After a radical mastectomy, she couldn’t play tennis anymore, so she played a ferocious game of ping-pong.

She played savagely. She served so hard it was more like a bullet than a ping-pong ball. As a family, we vacationed in dinky little resorts in the Catskills where there was no entertainment. The one thing they always had was a ping-pong table. So I played against my mother.

She didn’t believe in any of that “let the kid win” stuff. She was a competitor. You won or you lost. Trying hard was irrelevant because she expected nothing less. She slaughtered me. As I got older, I played better and but she always beat me. She told me she was giving me an advantage by playing with her left hand. I knew she wrote with her right hand, so I assumed that she was a rightie. Until the  day my father told me she had always played tennis with her left hand. My mother was psyching me out. Her own daughter.

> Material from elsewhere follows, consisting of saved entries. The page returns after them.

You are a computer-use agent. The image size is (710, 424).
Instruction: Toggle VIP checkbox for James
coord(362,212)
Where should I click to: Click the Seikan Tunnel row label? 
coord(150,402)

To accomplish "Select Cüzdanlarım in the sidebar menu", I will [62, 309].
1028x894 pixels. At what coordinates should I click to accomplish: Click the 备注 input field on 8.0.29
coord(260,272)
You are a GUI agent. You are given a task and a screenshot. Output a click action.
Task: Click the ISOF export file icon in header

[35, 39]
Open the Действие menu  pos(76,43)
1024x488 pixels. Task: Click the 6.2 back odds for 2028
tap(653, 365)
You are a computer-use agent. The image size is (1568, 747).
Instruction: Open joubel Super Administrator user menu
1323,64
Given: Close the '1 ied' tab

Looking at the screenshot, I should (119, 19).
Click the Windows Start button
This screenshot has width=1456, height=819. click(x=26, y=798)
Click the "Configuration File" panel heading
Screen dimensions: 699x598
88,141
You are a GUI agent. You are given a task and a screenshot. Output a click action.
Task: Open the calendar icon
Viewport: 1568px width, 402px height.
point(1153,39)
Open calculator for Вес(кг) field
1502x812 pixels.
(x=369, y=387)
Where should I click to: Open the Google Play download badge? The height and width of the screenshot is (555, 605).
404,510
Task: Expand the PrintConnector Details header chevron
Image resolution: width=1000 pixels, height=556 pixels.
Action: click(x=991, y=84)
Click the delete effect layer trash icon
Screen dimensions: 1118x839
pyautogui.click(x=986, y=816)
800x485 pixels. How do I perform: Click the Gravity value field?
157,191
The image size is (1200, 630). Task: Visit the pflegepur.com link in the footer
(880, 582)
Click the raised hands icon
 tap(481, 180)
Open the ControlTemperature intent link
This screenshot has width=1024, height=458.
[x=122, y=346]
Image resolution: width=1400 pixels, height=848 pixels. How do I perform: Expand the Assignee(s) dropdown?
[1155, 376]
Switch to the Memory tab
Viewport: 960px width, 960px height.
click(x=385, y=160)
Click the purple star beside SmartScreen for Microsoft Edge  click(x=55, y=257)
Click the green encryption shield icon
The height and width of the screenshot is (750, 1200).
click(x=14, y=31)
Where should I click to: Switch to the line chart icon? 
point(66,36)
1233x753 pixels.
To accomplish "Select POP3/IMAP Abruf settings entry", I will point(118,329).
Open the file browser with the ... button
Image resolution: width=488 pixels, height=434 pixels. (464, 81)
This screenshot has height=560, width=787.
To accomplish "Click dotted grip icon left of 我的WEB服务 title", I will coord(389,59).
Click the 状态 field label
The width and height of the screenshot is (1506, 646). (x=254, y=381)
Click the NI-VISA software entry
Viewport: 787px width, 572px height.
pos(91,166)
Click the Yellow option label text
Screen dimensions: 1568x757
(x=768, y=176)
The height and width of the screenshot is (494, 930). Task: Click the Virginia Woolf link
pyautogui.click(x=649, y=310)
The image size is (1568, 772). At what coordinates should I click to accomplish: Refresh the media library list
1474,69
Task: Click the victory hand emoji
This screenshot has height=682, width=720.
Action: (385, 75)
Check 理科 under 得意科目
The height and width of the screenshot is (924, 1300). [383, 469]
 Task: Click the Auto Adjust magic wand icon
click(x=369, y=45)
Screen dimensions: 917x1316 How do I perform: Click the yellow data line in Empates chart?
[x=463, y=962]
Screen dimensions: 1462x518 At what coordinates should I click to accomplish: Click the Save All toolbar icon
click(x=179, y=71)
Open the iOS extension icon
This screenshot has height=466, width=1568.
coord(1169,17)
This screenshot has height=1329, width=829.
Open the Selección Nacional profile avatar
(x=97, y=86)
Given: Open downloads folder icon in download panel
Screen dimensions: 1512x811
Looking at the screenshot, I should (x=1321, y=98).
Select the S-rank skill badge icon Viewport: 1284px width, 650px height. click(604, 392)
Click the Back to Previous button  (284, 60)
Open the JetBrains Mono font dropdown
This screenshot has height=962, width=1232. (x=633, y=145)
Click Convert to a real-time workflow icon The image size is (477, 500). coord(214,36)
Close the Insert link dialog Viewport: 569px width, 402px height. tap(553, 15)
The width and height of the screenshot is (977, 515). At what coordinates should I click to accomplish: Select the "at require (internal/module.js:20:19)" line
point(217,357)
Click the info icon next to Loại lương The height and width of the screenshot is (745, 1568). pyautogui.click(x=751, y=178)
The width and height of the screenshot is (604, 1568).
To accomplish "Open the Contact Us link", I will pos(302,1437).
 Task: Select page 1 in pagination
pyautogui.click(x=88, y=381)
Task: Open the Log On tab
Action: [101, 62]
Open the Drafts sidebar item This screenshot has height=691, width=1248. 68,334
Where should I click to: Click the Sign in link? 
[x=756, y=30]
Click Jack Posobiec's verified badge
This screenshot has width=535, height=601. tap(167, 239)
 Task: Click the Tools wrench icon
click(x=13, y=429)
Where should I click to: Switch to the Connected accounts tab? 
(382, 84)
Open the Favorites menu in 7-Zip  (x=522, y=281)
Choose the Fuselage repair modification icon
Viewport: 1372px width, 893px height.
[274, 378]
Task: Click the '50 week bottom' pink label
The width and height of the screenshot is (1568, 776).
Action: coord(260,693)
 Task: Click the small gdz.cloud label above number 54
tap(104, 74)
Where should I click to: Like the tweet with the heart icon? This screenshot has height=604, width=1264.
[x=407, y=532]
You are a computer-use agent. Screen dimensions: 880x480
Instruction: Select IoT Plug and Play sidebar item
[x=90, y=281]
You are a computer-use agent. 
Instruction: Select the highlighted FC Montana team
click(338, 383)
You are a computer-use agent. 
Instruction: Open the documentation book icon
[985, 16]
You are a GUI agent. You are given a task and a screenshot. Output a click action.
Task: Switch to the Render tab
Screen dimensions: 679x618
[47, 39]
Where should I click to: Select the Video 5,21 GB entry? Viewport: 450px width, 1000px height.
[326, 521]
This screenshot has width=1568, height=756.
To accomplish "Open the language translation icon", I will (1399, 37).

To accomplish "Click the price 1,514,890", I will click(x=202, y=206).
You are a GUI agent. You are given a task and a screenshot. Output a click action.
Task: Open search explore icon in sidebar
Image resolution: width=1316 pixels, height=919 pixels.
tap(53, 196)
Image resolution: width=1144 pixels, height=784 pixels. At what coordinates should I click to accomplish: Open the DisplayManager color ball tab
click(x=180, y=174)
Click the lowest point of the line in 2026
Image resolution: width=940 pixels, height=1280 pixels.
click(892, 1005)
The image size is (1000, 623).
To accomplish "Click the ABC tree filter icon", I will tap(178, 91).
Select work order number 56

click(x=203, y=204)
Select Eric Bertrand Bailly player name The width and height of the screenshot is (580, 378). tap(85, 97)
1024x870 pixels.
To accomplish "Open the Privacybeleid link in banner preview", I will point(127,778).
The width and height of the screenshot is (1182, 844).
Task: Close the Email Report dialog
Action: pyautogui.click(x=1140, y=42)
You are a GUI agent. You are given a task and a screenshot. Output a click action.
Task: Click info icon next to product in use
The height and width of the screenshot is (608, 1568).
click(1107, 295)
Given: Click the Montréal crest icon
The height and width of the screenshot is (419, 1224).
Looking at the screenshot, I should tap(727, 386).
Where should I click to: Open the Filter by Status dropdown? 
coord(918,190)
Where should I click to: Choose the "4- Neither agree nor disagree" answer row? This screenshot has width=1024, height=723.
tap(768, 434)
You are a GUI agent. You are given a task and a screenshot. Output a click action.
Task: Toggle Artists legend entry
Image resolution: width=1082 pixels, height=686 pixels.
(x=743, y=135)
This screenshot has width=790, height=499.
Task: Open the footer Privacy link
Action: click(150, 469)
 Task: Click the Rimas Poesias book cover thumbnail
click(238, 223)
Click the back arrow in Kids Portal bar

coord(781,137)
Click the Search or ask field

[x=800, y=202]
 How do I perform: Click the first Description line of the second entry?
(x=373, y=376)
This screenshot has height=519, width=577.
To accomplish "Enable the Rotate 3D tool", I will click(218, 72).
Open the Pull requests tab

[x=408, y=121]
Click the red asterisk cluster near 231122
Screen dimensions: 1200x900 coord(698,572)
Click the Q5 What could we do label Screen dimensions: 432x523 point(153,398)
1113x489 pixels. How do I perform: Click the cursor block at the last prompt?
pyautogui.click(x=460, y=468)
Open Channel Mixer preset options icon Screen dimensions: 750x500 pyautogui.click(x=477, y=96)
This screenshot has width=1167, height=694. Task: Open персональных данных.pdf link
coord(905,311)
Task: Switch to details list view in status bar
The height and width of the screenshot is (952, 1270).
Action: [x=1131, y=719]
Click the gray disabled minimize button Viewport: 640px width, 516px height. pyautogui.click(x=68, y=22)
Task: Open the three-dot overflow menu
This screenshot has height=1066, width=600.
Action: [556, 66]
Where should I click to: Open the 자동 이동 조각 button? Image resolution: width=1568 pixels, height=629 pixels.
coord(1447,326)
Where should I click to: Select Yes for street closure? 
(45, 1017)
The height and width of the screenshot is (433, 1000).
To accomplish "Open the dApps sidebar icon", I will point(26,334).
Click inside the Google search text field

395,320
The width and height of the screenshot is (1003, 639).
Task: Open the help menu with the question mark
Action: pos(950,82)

I still never beat her, but I beat everyone else.

From her, I got a gritty determination to never give up, to do everything as well as it could be done, or at least as well as I could do it. It turns out winning isn’t everything, but I didn’t learn that until I’d already missed a lot. Late in life, I realized I don’t have to be the best. Playing the game because you enjoy it is worth something too. Another lesson learned a bit too late.

The older I get, the more I remind me of my mother.

We all miss so many things. Some intentionally, others accidentally. Sometimes, I miss things accidentally because I’m avoiding other things intentionally. One thing leads to the other.

I wonder what else I’m missing? I know, on this Mother’s day, that I’m definitely missing Mom. I have so much to tell her.